Ник поднимает палец, извиняется и удаляется наверх. Возвращается со старым дорожным атласом и тремя томами энциклопедий, которые его дед купил у коммивояжера в 1965 году. Действительно, в Калифорнии существует такой городок, Солас, прямо там, где секвойи. Красные деревья, высотой в тридцать этажей и возрастом с Иисуса. Безумцы — это вид, которому ничто не угрожает. Ник смотрит на Оливию: у той лицо сияет от целеустремленности. Он хочет последовать туда, куда ведет ее видение. И когда мечта разобьется о реальность, он все равно хочет отправиться вслед за Оливией, куда бы та ни шла.
— Ты не голоден? — спрашивает она.
— Всегда. Голод хорош для человека. Люди должны оставаться голодными.
Ник делает гостье овсянку с расплавленным сыром и острым перцем. Говорит:
— Мне надо ночью о многом подумать.
— Ты похож на меня.
— В чем?
— Я лучше всего слышу себя, когда сплю.
Он отводит Оливию в комнату бабушки, он не оставался там надолго с Рождества 1980 года, только пыль иногда стирал. Сам спит внизу, в своей детской каморке под лестницей. И всю ночь напролет слушает. Его мысли раскидываются по всем направлениям, ищут свет. Ему приходит в голову, что больше ничто в его жизни даже по самым скромным меркам нельзя назвать планом.
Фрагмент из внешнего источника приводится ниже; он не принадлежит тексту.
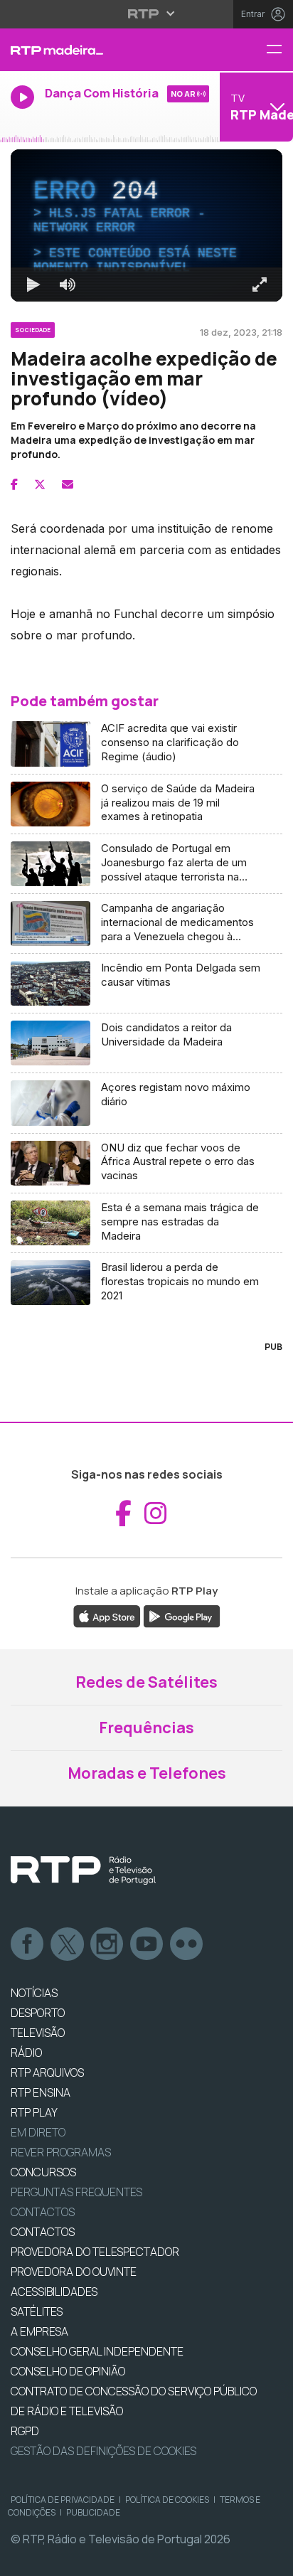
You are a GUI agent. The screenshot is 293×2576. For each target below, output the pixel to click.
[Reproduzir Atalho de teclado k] (23, 2559)
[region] (146, 1288)
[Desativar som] (57, 2559)
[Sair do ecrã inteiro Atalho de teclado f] (270, 2559)
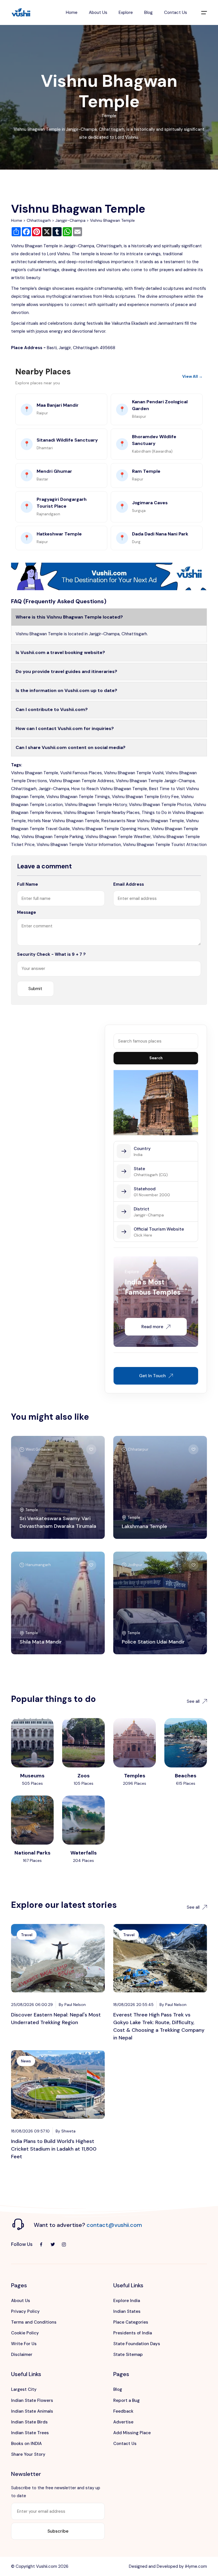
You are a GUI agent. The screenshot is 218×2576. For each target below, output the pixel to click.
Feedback (123, 2411)
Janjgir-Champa (70, 220)
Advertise (123, 2422)
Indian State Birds (29, 2422)
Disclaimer (21, 2354)
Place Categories (130, 2322)
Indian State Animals (32, 2411)
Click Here (143, 1235)
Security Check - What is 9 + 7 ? (51, 954)
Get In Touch (152, 1376)
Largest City (24, 2389)
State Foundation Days (136, 2344)
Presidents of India (132, 2333)
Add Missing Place (132, 2433)
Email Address (128, 884)
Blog (148, 12)
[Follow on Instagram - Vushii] (64, 2244)
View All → (192, 376)
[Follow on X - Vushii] (52, 2244)
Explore (126, 12)
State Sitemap (128, 2354)
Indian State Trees (30, 2433)
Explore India (126, 2300)
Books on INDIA (26, 2443)
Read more (152, 1327)
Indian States (127, 2311)
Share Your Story (28, 2454)
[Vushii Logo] (21, 12)
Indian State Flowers (32, 2400)
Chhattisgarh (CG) (151, 1174)
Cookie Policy (25, 2333)
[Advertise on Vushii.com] (109, 576)
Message (26, 912)
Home (71, 12)
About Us (98, 12)
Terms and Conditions (33, 2322)
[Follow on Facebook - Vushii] (41, 2244)
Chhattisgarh (39, 220)
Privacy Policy (25, 2311)
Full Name (27, 884)
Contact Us (175, 12)
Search (156, 1058)
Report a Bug (126, 2400)
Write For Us (24, 2344)
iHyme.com (196, 2566)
Когда Ник просыпается, Оливия уже на кухне, сменила одежду, сходив к машине, и пытается наскрести на блинчики муки, о которой хозяин позабыл, отдав на поживу долгоносикам. Он сидит за центральным столом в своем фланелевом халате. Его голос цепляется за слова:
— Мне надо освободить этот дом к концу месяца.
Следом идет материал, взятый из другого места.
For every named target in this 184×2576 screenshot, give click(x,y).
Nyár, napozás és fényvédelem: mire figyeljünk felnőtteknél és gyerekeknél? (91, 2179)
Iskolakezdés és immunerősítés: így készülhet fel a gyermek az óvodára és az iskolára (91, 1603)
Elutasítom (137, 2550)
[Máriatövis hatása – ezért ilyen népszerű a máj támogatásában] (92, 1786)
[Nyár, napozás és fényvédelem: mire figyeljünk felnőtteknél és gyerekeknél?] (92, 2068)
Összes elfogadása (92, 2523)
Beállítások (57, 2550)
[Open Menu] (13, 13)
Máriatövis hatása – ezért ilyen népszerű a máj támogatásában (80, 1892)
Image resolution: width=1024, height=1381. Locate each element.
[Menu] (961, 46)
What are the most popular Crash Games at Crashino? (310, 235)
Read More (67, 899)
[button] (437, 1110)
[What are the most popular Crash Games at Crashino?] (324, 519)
Оливия кивает на блинчики:
— Это явно можно сделать.
— И мне нужно избавиться от моих картин и прочего. Если не считать этого, то у меня до конца года мало что запланировано в календаре.
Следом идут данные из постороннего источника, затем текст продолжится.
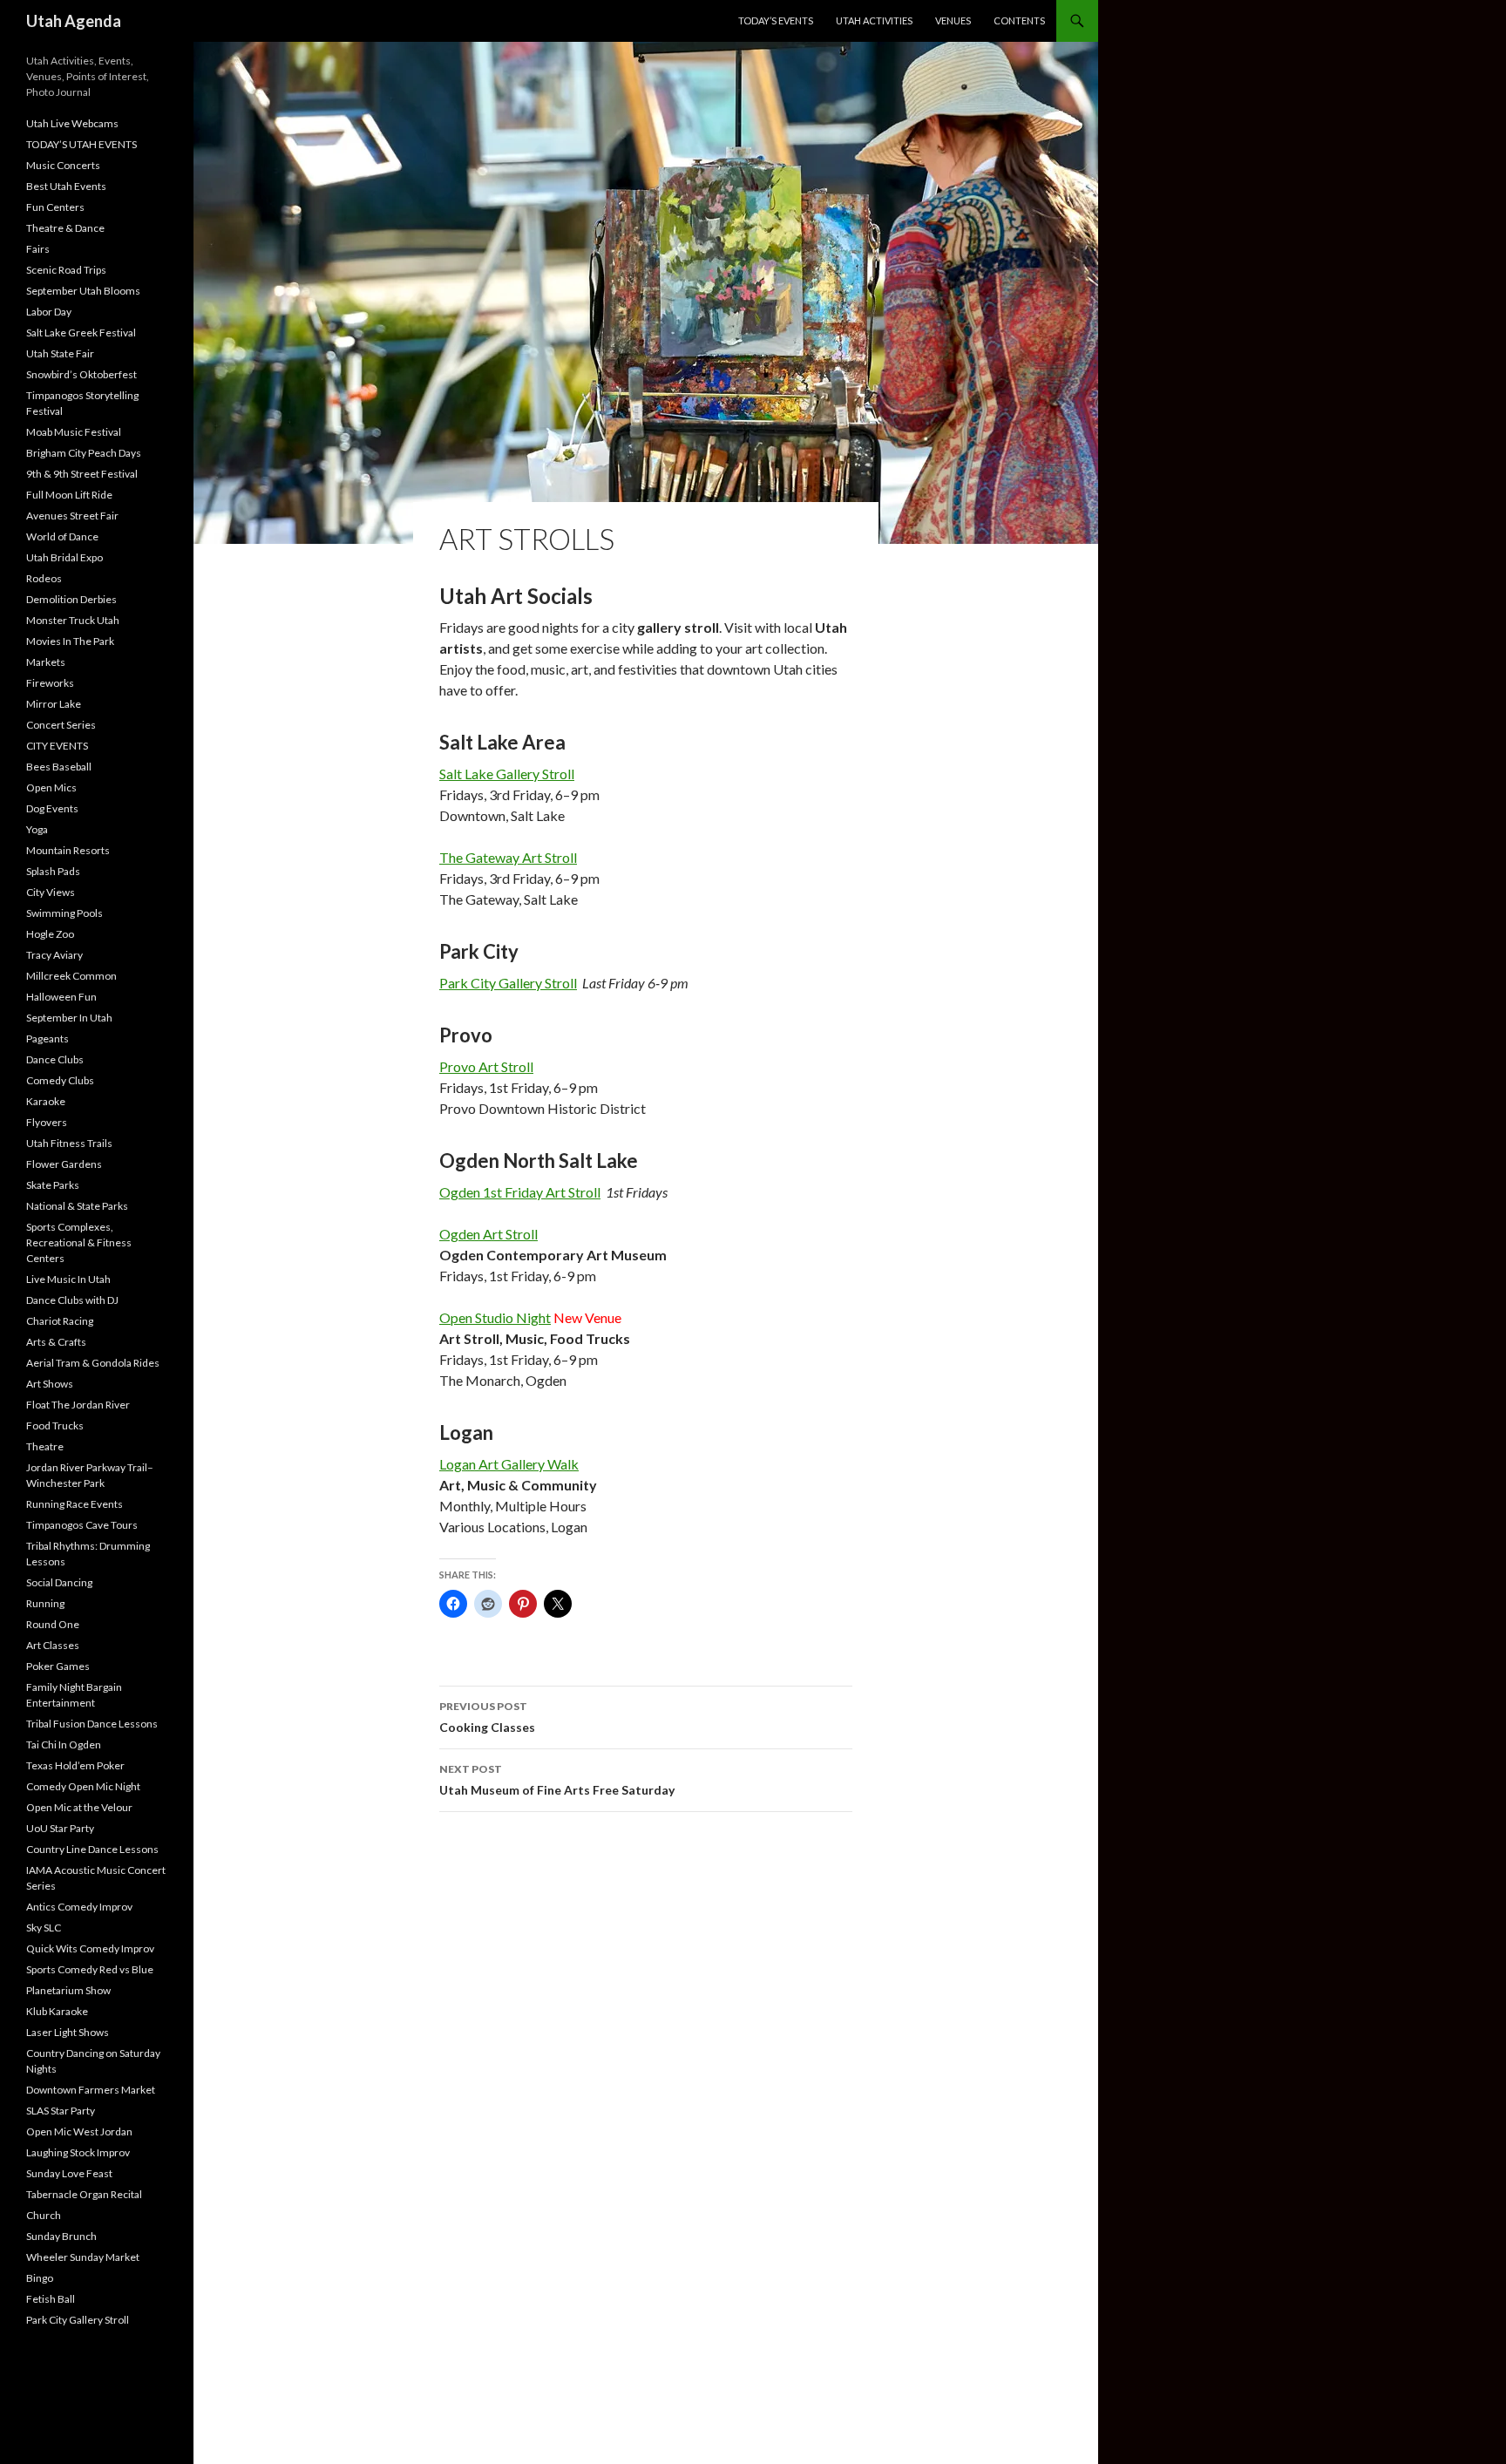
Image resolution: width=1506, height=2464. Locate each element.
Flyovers (46, 1122)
Ник смотрит в разделенное на квадратики кухонное окно. Сквозь ветви Каштана Хёлов небо кажется таким глупым от синевы, словно ее толстым слоем краски размазал пальцами первоклассник.
К МИМИ МА СНОВА ПРИХОДИТ ВЕСНА — первая без ее отца. Кислицы, груши, багряник и кизил взрываются розовым и белым. Над ней издевается каждый бессердечный лепесток. Особенно из-за шелковицы хочется поджечь все, что цветет. Он никогда больше не увидит ни капли этой ослепительности. А они так и хлещут — жестокие, безразличные краски этого Сейчас.
С силой налетает вторая весна, потом третья. Работа ожесточает Мими — или это цветы потускнели. К маю ее летный баланс становится платиновым. Мими отправляют в Корею. В Бразилию. Она учит португальский. Узнает, что людям всех рас, цветов и вер очень нужно литье в керамические формы, изготовленные на заказ.
Она начинает бегать, ходить в походы, ездить на велосипеде. Идет на бальные танцы, на джазовые, потом на сальсу, которая перечеркивает для нее все остальные навсегда. Начинает наблюдать за птицами, и скоро ее список замеченных видов доходит до ста тридцати пунктов. Мими повышают до начальника отдела. Она проходит курс по живописи эпохи Возрождения, по вечерам посещает занятия по современной поэзии — в общем, занимается разной холиокской мишурой, которую она отбросила, чтобы стать инженером. Цель почти патриотическая: поиграть во все игры. Распробовать все. Побывать всем.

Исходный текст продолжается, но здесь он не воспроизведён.